Ces deux espaces figurent bien sûr au centre de vastes et complexes réseaux de trafic régional et mondial des opiacés. Depuis l’Afghanistan, plusieurs axes du trafic permettent d’exporter le produit des récoltes vers l’Iran et le Pakistan, via les provinces iraniennes du Khorasan et du Seistan va Baloutchistan d’une part, et via la North West Frontier Province (NWFP) et le Baloutchistan pakistanais, d’autre part.
Lorsque ces flux ne prennent pas la direction de la Turquie, de l’Irak, du Caucase ou de l’Inde par voie terrestre, ils rejoignent les ports des côtes iraniennes et pakistanaises et leur important cabotage. Ces voies historiques du trafic mises à part, les opiacés quittent aussi la région par l’Asie centrale dont les frontières ouvertes depuis 1991 sont autant d’exutoires plus ou moins incontrôlables. Le Turkménistan surtout, mais aussi l’Ouzbékistan et le Tadjikistan, qui partagent tous des frontières terrestres avec l’Afghanistan sont devenus des axes majeurs du narcotrafic régional.
Le cas du Triangle d’or
En Asie du Sud-Est continentale, autour du Triangle d’Or, dont les cultures illicites sont désormais concentrées dans le nord et nord-est de la Birmanie (États shan et kachin), on assiste, avec la manufacture de méthamphétamine, par la United Wa State Army (UWSA) surtout, à une très importante diversification des productions illégales le long de la frontière birmano-thaïlandaise d’une part, mais au Laos également.

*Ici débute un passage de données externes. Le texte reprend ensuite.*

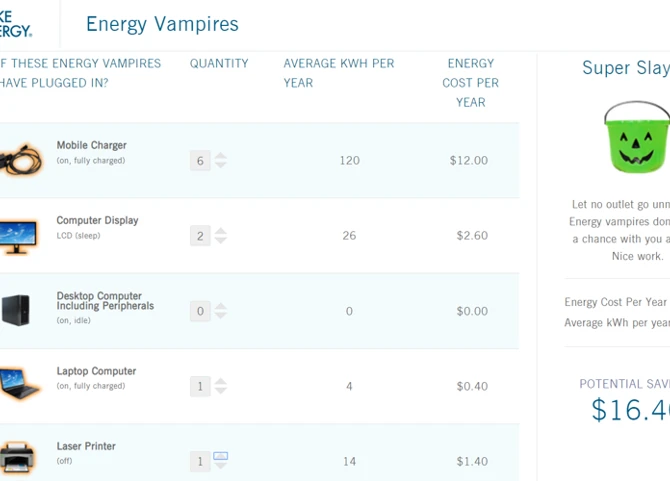Click the Laser Printer image
Screen dimensions: 670x481
coord(18,459)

La production d’opium dans la région n’est pas plus traditionnelle que celle du yaa baa, n’ayant été développée qu’au XIXe siècle à la suite des migrations et des déplacements de populations depuis la Chine du Sud. Ce n’est qu’après la Seconde Guerre mondiale que cette activité agricole prit un réel essor, notamment après l’implosion du parti communiste de Birmanie en 1989, qui provoqua un doublement de la production en quelques années et permit l’émergence d’armées narcotrafiquantes telles que la UWSA.

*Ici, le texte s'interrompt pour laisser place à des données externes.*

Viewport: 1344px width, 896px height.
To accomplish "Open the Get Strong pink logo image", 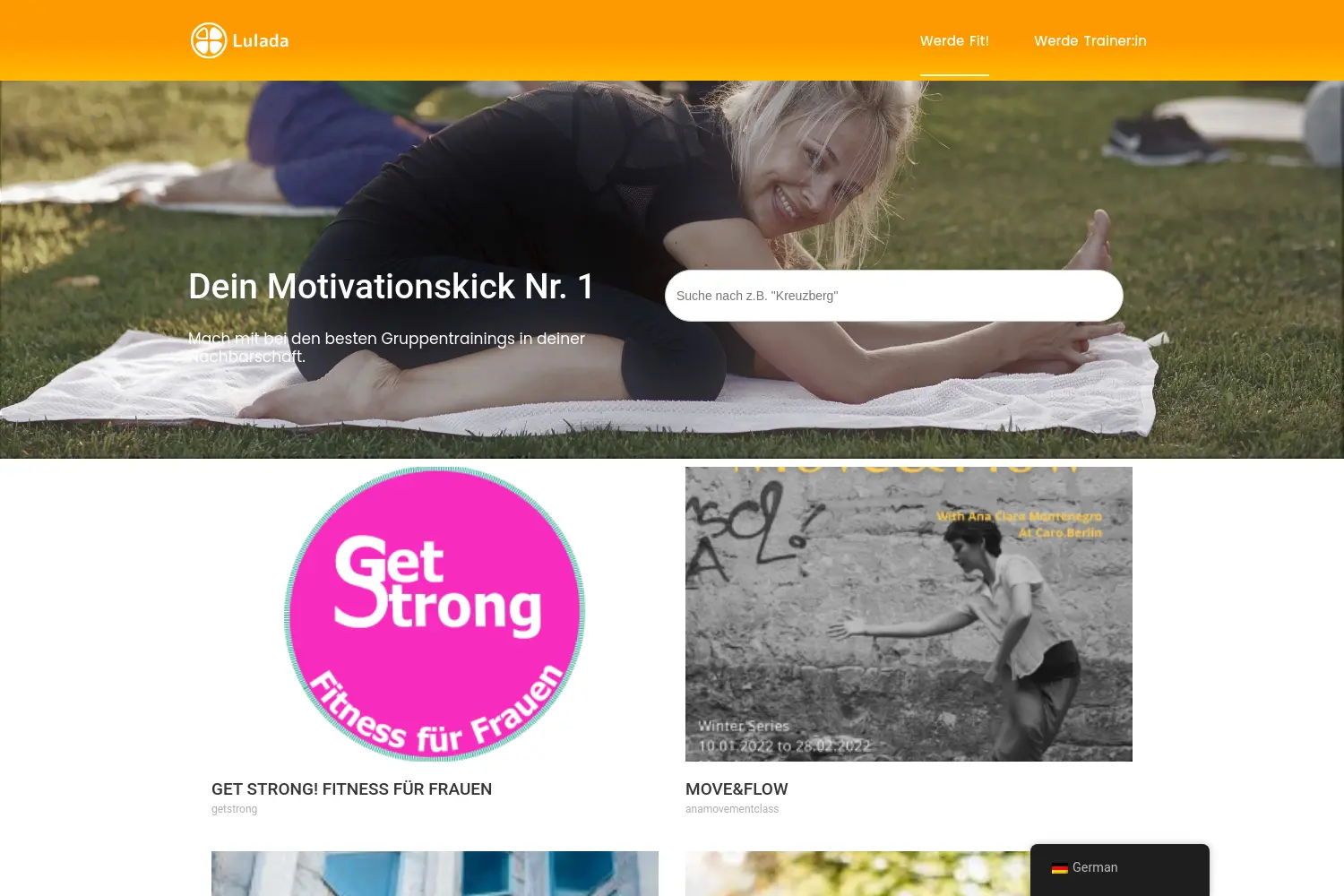I will point(435,614).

Les axes du trafic de drogues illicites sont, historiquement, ceux du commerce des opiacés qui emprunte depuis le XIXe siècle les sentiers muletiers des collines et montagnes de la région. La voie royale de ce trafic a longtemps été celle qui exploitait la porosité de la frontière birmano-thaïlandaise pour rejoindre le port d’exportation de Bangkok et, de là, les centres de réexportation et de consommation de Macao, Hong Kong, l’Australie et les États-Unis, où est destinée l’héroïne n° 4 dite « China White ». Mais, la lutte antidrogue menée en Thaïlande et l’ouverture de la frontière sino-birmane du Yunnan au commerce ont permis, sinon encouragé, une importante diversification et complexification des flux au début des années 1990. Les anciennes routes de l’opium, passant notamment par Baoshan, étaient ainsi de nouveau exploitées, devenant celles de l’héroïne et, également, celles de la diffusion du VIH/sida. Toujours parmi ces axes orientaux figurent ceux qui, récemment certes mais de façon croissante, empruntent les routes, fluviales notamment, du Laos, exploitant ainsi doublement son caractère d’État enclavé.

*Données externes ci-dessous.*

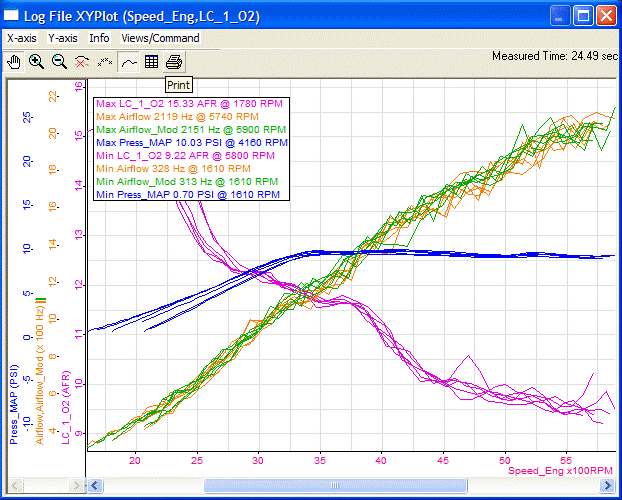Click the horizontal scrollbar left arrow
The width and height of the screenshot is (622, 500).
coord(95,485)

Mais il existe également d’autres voies du narcotrafic d’origine birmane, là aussi surtout depuis les années 1990. L’Inde du Nord-Est, avec sa longue frontière birmane, tracée au milieu de reliefs difficilement contrôlables, et exploitée de chaque côté par de nombreuses rébellions armées, est devenue un axe important de ce trafic qui, là comme en Chine du Sud, est accompagné par la plus importante épidémie de VIH/sida que connaisse l’Union indienne.
À l’échelle continentale enfin, on peut observer que les exportations d’opiacés du Croissant d’Or suivent majoritairement des flux est-ouest, opposés donc à l’orientation ouest-est de celles du Triangle d’Or. De fait, les opiacés afghans alimentent très largement les marchés russes et européens, alors que ceux de Birmanie sont consommés avant tout en Chine, en Australie et en Amérique du Nord.